What follows is a 75-minute encounter (the whole play is 90 minutes) in which Gina tries to coax Dennis out of his shell with a combination of ordinary kindness, personal confession, and teacherly blandishment. That none of it seems to lead anywhere—she gets him talking but neither character ever alters any position—ultimately feels more frustrating than the play’s many plausibility problems. I’m not speaking, for the moment, about Cho’s maddeningly indeterminate structure in which the story keeps screeching to a halt with violent shocks, only to continue as if that violence didn’t happen. I’m speaking rather of large leaks in the basic situation.
For one thing, Dennis is so blatantly menacing that he’s a walking red flag that, post-Virginia Tech, no American university would ignore. Any student with as many risk-factors as him nowadays would be tagged for mandatory intervention and his teachers supplied with special security and instructions not to be alone with him. I say that as a long-time college professor who has dealt with plenty of bizarre behavioral cases.
More egregious, it’s impossible to believe that a mature woman like Gina would rush to spill her guts with a surly kid who’s never spoken to her (sharing stories of her stalled career, unsupportive parents, broken marriage), just on a hunch that a touch of racial solidarity will move him. I also don’t buy that such an insecure and underpaid adjunct would risk so much for her job.
Cho clearly wants us to accept that Gina is driven by a simple desire to help Dennis, to try to understand him when no one else has bothered. The trouble is that her efforts don’t resemble idealism so much as suicidal delusion. She ends up seeming like the one who isn’t understood, despite the actress Sue Jean Kim’s heroic efforts to flesh her out in Neel Keller’s swift and smooth Public Theater production.
It’s also worth mentioning that the majority of American mass-shooters are white—a rather important fact that has finally received due attention and commentary in the years since Virginia Tech. Think of Aurora, Newtown, Las Vegas, and all too many others.

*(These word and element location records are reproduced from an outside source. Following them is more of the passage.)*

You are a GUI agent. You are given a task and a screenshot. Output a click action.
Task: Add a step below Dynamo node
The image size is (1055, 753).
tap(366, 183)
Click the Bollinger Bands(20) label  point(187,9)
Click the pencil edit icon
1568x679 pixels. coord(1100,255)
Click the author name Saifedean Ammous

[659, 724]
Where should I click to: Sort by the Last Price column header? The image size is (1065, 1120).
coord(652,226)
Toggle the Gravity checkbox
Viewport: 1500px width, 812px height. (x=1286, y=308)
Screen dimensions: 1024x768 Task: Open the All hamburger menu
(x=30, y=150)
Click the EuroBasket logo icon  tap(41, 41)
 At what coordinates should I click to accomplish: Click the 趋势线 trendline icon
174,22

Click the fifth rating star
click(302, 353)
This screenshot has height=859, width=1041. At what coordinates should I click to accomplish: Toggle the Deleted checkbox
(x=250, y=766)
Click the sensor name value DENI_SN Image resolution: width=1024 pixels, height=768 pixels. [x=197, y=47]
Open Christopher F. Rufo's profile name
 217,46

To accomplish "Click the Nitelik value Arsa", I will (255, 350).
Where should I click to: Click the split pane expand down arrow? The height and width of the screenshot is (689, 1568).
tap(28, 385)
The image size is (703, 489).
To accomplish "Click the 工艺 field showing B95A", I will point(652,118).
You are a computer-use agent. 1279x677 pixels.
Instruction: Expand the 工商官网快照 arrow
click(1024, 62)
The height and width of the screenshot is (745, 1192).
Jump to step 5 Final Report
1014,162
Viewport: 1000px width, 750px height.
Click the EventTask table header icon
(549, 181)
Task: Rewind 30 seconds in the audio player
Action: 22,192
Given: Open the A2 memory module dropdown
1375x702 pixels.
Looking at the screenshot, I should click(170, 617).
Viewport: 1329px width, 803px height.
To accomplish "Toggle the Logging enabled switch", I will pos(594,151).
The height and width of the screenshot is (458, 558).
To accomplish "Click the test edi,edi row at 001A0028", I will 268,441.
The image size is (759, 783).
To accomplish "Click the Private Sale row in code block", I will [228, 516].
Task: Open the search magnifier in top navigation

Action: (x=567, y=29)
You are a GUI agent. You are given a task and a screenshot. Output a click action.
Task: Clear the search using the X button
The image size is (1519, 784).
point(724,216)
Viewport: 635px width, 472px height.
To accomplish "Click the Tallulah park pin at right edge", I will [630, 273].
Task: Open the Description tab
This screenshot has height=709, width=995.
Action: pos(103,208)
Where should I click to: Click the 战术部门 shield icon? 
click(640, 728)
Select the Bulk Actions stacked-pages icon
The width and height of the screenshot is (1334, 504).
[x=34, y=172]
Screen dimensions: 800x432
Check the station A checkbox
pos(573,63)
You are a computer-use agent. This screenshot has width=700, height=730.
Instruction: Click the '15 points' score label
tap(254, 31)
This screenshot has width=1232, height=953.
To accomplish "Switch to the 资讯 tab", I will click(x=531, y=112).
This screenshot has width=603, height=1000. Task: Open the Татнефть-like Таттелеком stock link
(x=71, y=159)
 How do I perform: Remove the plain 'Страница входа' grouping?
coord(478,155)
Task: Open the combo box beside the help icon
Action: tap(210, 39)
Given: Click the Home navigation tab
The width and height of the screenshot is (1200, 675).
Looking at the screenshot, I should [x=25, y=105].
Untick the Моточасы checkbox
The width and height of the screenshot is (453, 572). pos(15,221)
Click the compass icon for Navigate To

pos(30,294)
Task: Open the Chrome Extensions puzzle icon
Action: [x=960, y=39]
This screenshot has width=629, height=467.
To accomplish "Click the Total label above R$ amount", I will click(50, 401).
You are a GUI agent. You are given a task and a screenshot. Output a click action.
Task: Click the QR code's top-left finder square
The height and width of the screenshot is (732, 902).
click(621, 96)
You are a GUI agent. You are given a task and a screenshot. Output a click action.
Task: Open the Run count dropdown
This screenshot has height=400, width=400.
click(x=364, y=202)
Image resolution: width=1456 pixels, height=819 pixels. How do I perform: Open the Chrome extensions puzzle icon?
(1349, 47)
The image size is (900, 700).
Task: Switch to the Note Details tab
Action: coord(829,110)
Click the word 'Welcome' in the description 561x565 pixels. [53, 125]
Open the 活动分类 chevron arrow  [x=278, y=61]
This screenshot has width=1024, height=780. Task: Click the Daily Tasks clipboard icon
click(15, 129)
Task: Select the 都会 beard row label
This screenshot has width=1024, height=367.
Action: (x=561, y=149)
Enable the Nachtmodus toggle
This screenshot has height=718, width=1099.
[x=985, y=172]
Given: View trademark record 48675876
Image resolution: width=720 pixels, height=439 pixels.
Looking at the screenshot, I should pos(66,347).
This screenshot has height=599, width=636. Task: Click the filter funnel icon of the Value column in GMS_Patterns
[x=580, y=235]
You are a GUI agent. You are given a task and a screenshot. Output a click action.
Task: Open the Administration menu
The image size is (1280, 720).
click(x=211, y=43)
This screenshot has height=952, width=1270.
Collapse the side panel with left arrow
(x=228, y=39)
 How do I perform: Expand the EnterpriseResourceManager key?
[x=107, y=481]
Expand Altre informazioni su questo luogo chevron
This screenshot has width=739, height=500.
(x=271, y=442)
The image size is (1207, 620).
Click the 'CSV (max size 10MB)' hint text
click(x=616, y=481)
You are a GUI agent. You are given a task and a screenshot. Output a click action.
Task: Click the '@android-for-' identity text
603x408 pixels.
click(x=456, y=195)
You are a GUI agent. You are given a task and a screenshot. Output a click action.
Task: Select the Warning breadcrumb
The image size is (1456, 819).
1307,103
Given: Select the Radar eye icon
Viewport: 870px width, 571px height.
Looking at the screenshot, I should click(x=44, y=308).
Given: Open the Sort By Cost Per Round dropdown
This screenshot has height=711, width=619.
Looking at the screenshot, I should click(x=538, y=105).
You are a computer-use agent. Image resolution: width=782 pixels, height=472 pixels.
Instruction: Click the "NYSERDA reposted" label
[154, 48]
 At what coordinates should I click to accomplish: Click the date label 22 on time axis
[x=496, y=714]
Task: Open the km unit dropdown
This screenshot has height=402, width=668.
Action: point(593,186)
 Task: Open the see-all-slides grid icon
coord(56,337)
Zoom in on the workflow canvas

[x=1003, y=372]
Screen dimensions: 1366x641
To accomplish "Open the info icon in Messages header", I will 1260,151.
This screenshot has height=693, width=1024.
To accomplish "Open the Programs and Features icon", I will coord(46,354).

The Stony Brook sociologist Michael Kimmel has attributed this preponderance to a class-based feeling of “aggrieved entitlement.” In light of this, it’s hard to see how Office Hour advances the national conversation by inconclusively emphasizing the factor of minority-resentment.
As already mentioned, Cho’s play has a stop-and-restart, alternative-reality structure punctuated by jarring gunshots. In recent years other, more philosophically minded playwrights have also used this technique—Nick Payne in Constellations, for instance, and Brian Yorkey in his book for the musical If/Then—to juxtapose parallel universes. These alternatives had a wistful quality to them as we pondered the various coulda, woulda, and shoulda-been scenarios. No one feels wistful about a subject as brutal, frightening, and rawly topical as gun violence.
Because Office Hour is structured as a thriller, it occurred to me about halfway through that its stop-and-restart technique recalled, more than anything else, the megapopular R.L. Stine kiddie-thriller series Goosebumps—You Choose the Scare! When they were young, my kids used to clamor for those books at bedtime. What they especially liked, I felt, was the way the choice of plot trajectories shortcircuited any buildup of real fear. The deflections helped them settle down into comfy slumber, convinced as much that none of the scary stuff had actually happened, as that all of it had.